Title: More Happy Than Not
Author: Adam Silvera
Publisher: Soho Press, Inc
Publication Date: 2015
Page Count: 295 (Hardcover)
Age Recommendation: 14
Part Eternal Sunshine of the Spotless Mind, part Aristotle and Dante Discover the Secrets of the Universe, Adam Silvera’s extraordinary debut confronts race, class, and sexuality during one charged near-future summer in the Bronx.
Sixteen-year-old Aaron Soto is struggling to find happiness after a family tragedy leaves him reeling. He’s slowly remembering what happiness might feel like this summer with the support of his girlfriend Genevieve, but it’s his new best friend, Thomas, who really gets Aaron to open up about his past and confront his future.
As Thomas and Aaron get closer, Aaron discovers things about himself that threaten to shatter his newfound contentment. A revolutionary memory-alteration procedure, courtesy of the Leteo Institute, might be the way to straighten himself out. But what if it means forgetting who he truly is? ~ Goodreads
More Happy Than Not is hands down the best contemporary novel I’ve ever read. Written by the same author as They Both Die at the End, I was a little cautious about putting my hopes up. Surprisingly, it was amazing!
More Happy Than Not follows a teen named Aaron who lives in the Bronx. He is in love with his girlfriend, has a crew of friends, and just made a really good friend named Thomas. Thomas is smart, kind, cool, handsome, and an all-around cool guy. Aaron really likes Thomas, maybe a little too much. He’s willing to do anything to fix that.
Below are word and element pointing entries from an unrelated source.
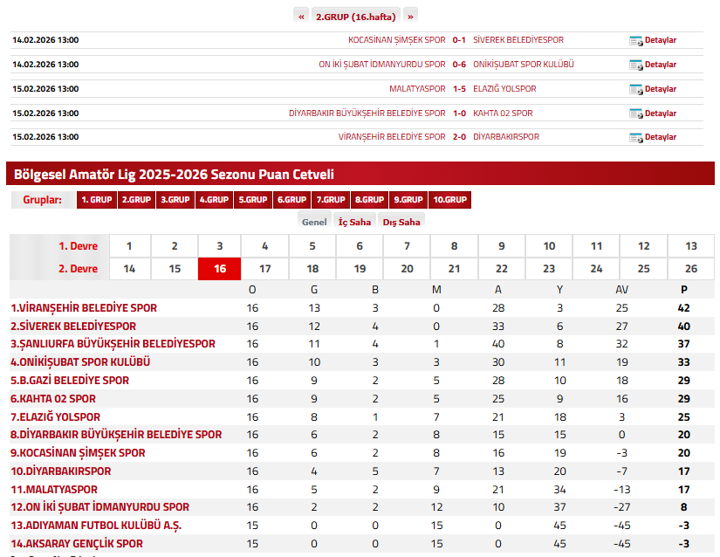
Task: Show Dış Saha standings
Action: 401,222
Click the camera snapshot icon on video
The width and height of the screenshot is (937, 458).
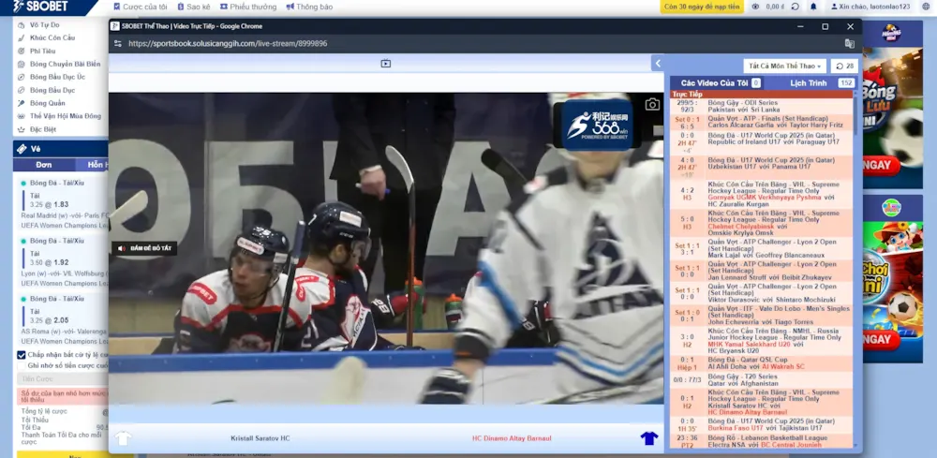click(652, 104)
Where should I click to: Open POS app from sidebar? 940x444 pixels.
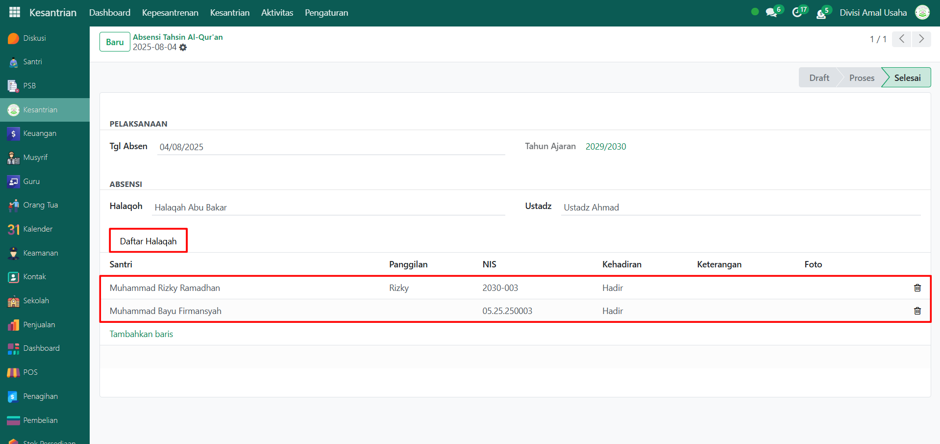click(30, 372)

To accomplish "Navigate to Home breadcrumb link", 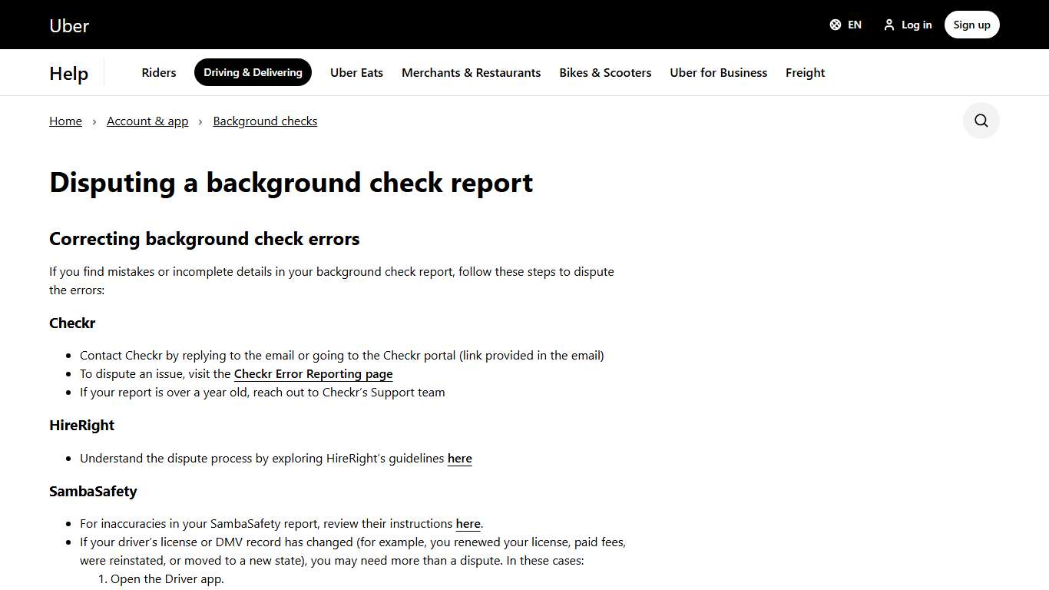I will (65, 121).
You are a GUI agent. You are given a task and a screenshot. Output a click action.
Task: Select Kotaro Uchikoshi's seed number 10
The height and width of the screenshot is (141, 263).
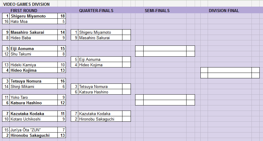point(6,119)
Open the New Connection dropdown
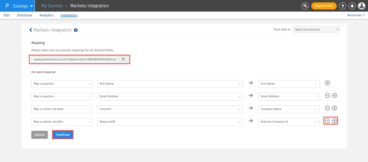 (x=316, y=30)
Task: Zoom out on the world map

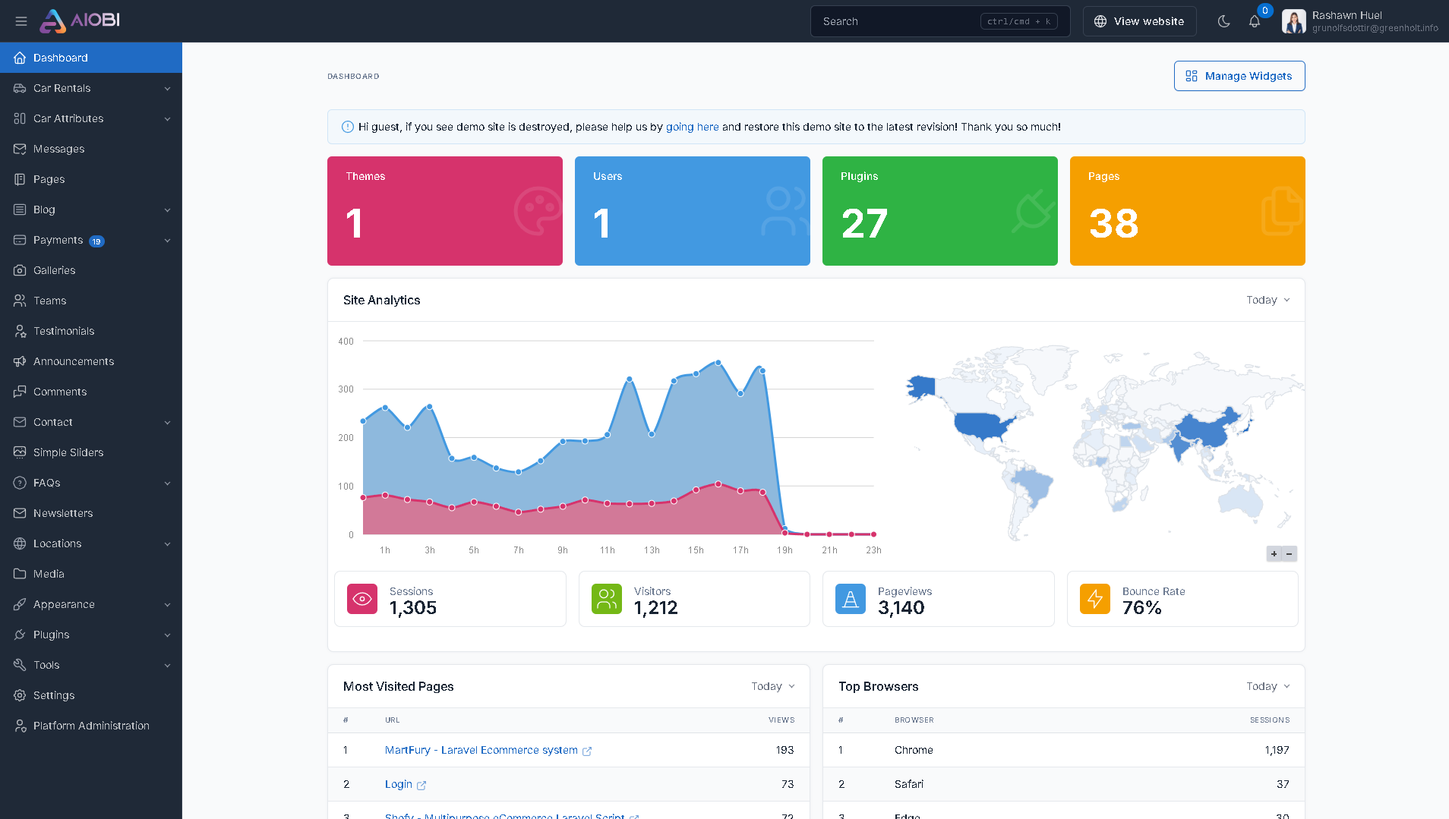Action: tap(1290, 554)
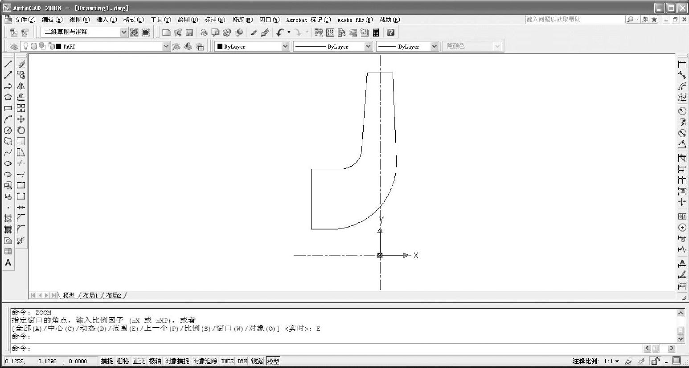Select the Line draw tool
689x368 pixels.
pos(8,64)
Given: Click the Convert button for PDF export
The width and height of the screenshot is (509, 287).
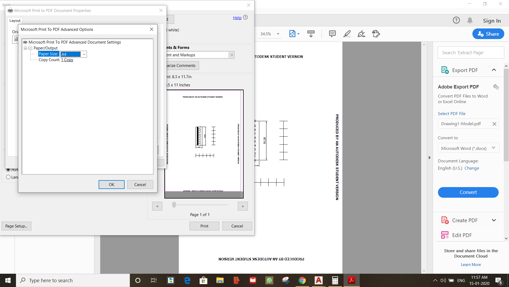Looking at the screenshot, I should (x=468, y=192).
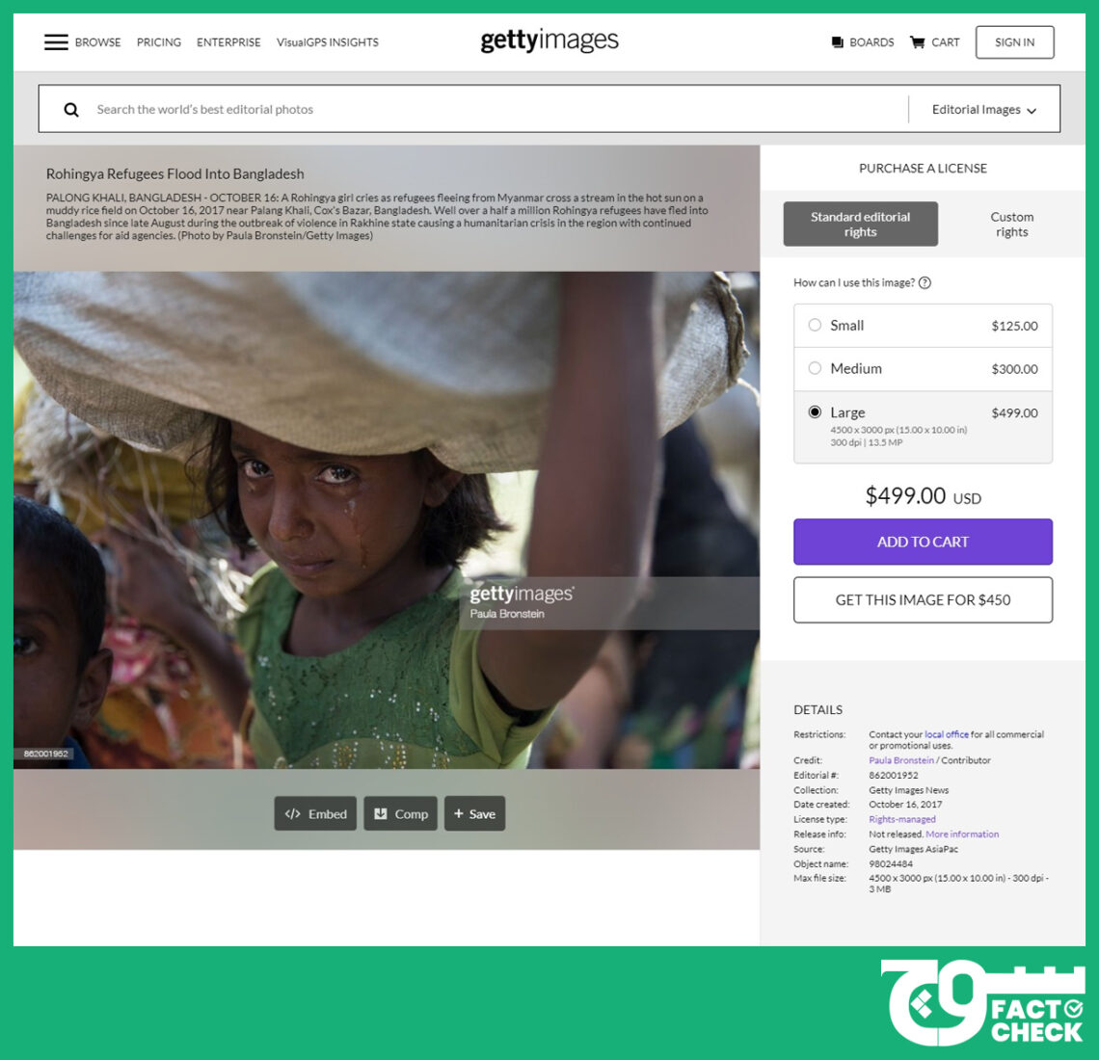The image size is (1099, 1060).
Task: Open the hamburger Browse menu icon
Action: [x=56, y=42]
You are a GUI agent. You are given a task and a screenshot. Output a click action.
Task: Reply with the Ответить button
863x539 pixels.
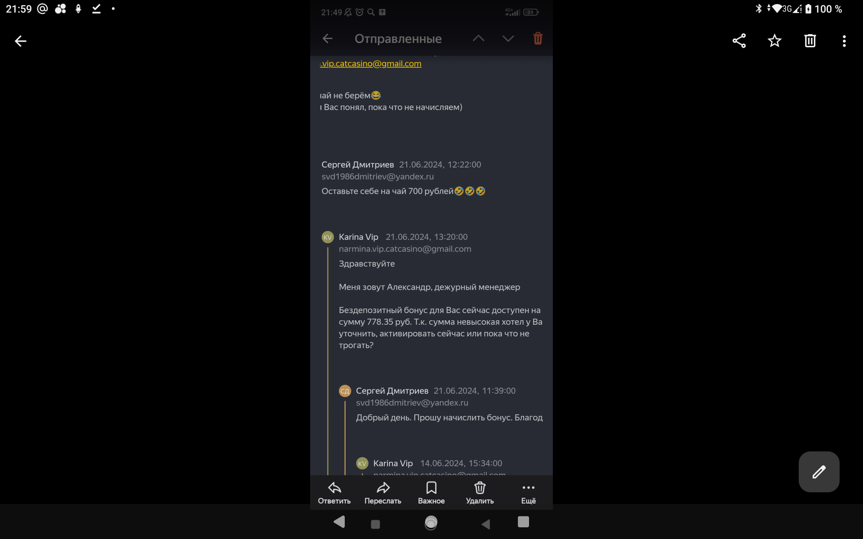tap(334, 493)
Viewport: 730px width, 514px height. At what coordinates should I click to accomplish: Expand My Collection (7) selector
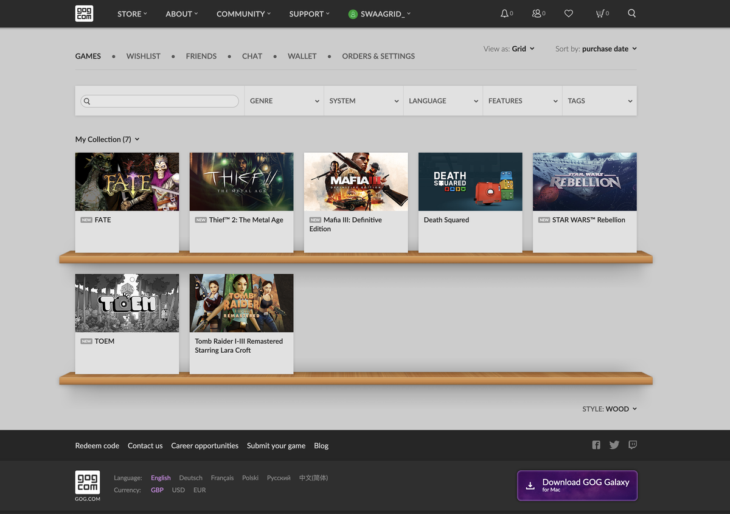pyautogui.click(x=108, y=139)
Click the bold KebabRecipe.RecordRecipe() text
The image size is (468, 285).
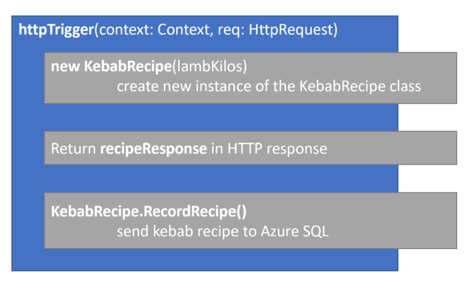(148, 211)
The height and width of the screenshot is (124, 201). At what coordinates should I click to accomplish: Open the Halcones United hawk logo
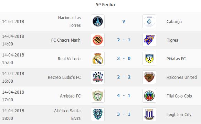tap(149, 77)
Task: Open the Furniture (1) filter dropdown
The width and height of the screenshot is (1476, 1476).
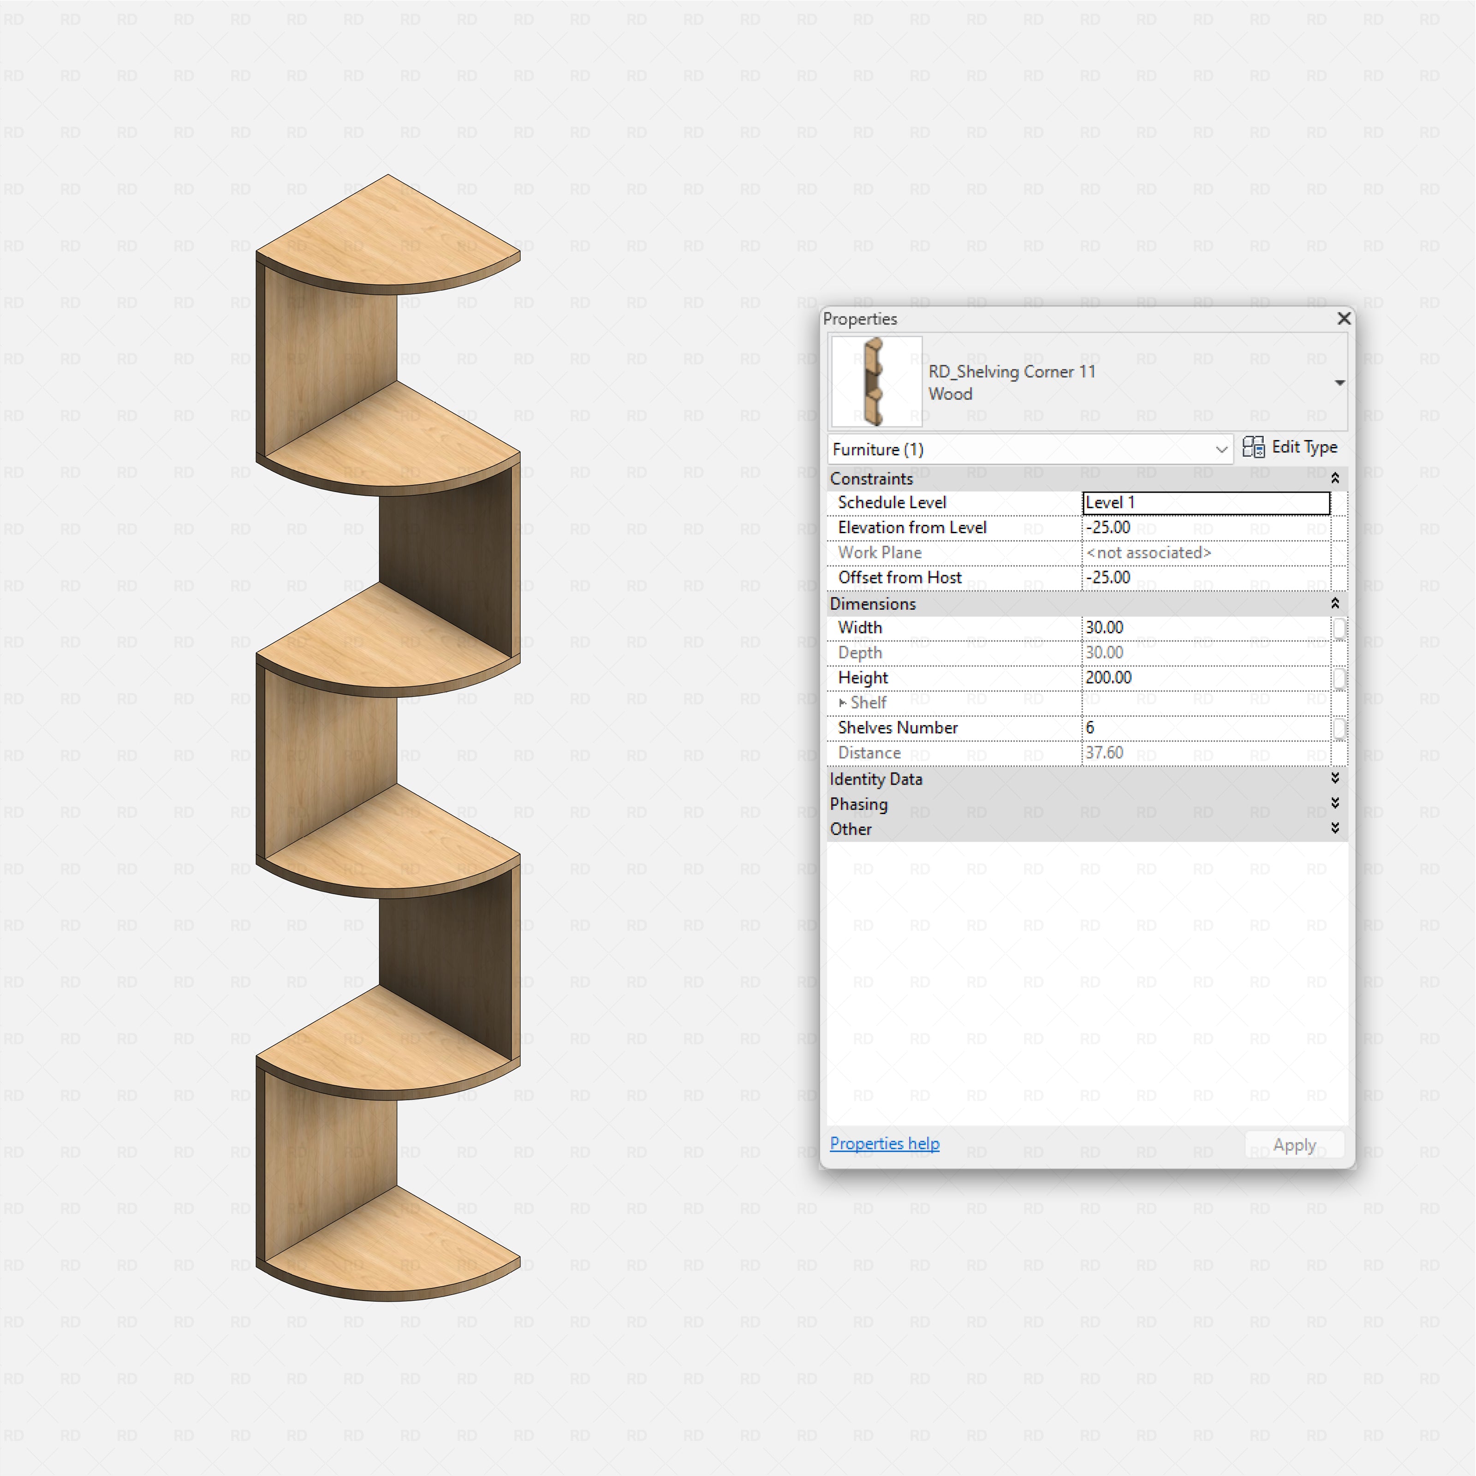Action: (1222, 449)
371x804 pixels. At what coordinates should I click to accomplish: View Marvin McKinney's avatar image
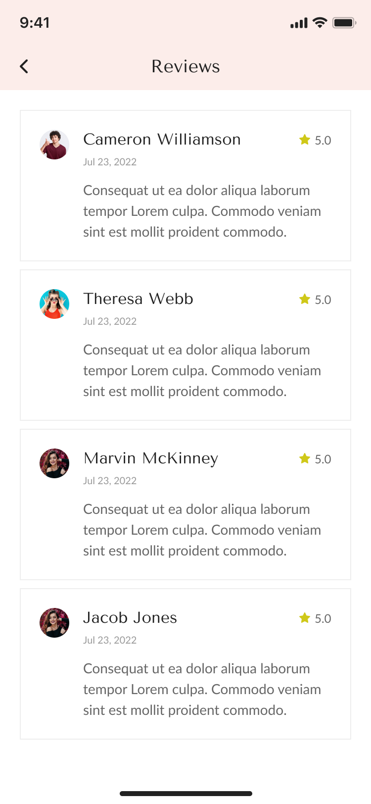pyautogui.click(x=54, y=463)
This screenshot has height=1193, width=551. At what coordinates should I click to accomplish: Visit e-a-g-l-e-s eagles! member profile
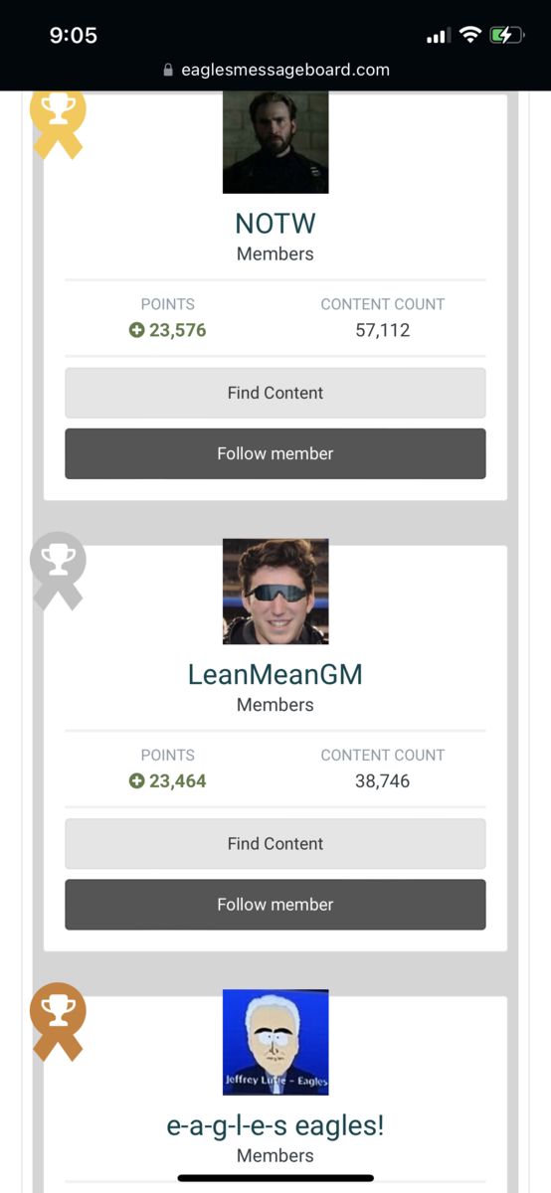tap(276, 1125)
I was blown away by this book. I love it so much. It wasn’t a coming out story, nor was it a coming of age story, it felt like a mixture of both and something completely new all at once. I loved the main character. Aaron wasn’t always great, and in fact sometimes he was outright horrible, but he was someone who you could understand. His past sucked, and everything he did–good or bad–had a reason for it. He felt real. Throughout the story I was rooting for him, and as we learned more about him all I wanted was for him, and his friends, to be ok.
The side characters, especially Aaron’s girlfriend were so unexpectedly lovable. I really did expect Genevive (Aaron’s girlfriend) to be this horrible person, because for some reason I feel like the girlfriends always are in these types of novels. She wasn’t. She was amazing, and she loved him. Just maybe a little too much at times.
The ending was so absolutely–unexpected for one thing–and perfect for the story. It was unsatisfying, yes. It was also sad and a little bit heartbreaking. Aaron didn’t let us down, though. He survives, like he has throughout the whole book and I respect him so much for that. Also, props to the author for not taking the predictable ending route.
The platonic love in this story is something that I wish more YA books payed attention to. It’s something so underrated, and especially between two male characters. Platonic love is also incredably important. Friendships are just, if not oftentimes more, important than romantic relationships. However, especially between guys, these relationships are rarely shown or given weight in most stories. I really hope that this changes in the future, and this book creates a wonderful example of how it can be done.
This book handles some really intense topics such as homophobia, suicide, and domestic violence. The book never shied away from the topics, and they were never sugarcoated nor glorified in any way. Even though these were topics ingrained in the story, discussed, and handled with, the author made sure to show that the world isn’t all bad, even though it’s not all good either. The ups and downs, the highs and lows and the in-betweens, I felt all of those in this story.
After reading, I honestly have such a clearer understanding of what a contemporary novel is supposed to be. Sure, sometimes they are cutesy novels about romance and having a single meaningful conversation with your parents, but they can be so much deeper. A story doesn’t need magic, romance, torture chambers, or love triangles to make a character come alive. All a story really needs to be meaningful, is following a journey that doesn’t sugarcoat the truth and is real in a way everything else just isn’t. Contemporary can be used to tell the stories that we feel but can’t explain. It’s a bit like poetry, expressing the unexpressable and letting each other know that they aren’t alone.
She pulls away – and then I see why: she’s holding out her palm as a landing place for a firefly. It’s easy to forget it’s there when it’s not glowing, until all of a sudden it comes back and surprises you; it reminds you of grief.
I’ve become this happiness scavenger who picks away at the ugliness of the world, because if there’s happiness tucked away in my tragedies, I’ll find it no matter what. If the blind can find joy in music, and the deaf can discover it with colors, I will do my best to always find the sun in the darkness because my life isn’t one sad ending—it’s a series of endless happy beginnings.